▸ **Aim of the task**:
Convert the following entries into a JSON list of strings, one string per line and no blank lines. Begin at the line that contains "Given: Click the 7/20/25 timestamp" and stop after the line that contains "Action: click(x=784, y=207)".

▸ **Dataset records**:
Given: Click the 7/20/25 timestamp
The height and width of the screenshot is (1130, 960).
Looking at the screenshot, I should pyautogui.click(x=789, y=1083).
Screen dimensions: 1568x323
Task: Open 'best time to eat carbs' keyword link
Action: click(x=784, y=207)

---

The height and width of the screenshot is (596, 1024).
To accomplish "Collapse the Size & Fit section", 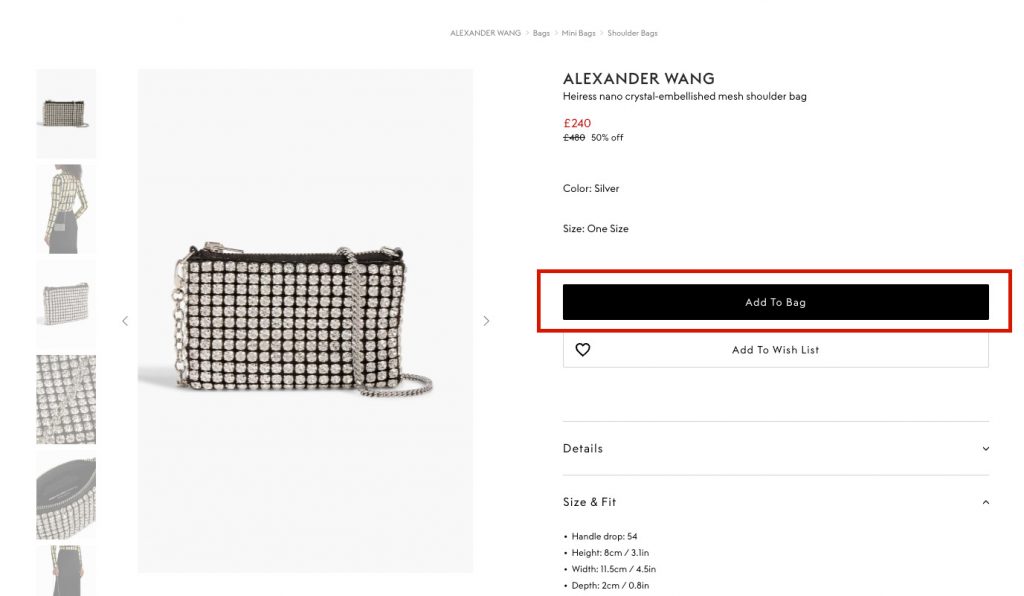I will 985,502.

▸ **Finished answer**:
[
  "Given: Click the 7/20/25 timestamp",
  "The height and width of the screenshot is (1130, 960).",
  "Looking at the screenshot, I should pyautogui.click(x=789, y=1083).",
  "Screen dimensions: 1568x323",
  "Task: Open 'best time to eat carbs' keyword link",
  "Action: click(x=784, y=207)"
]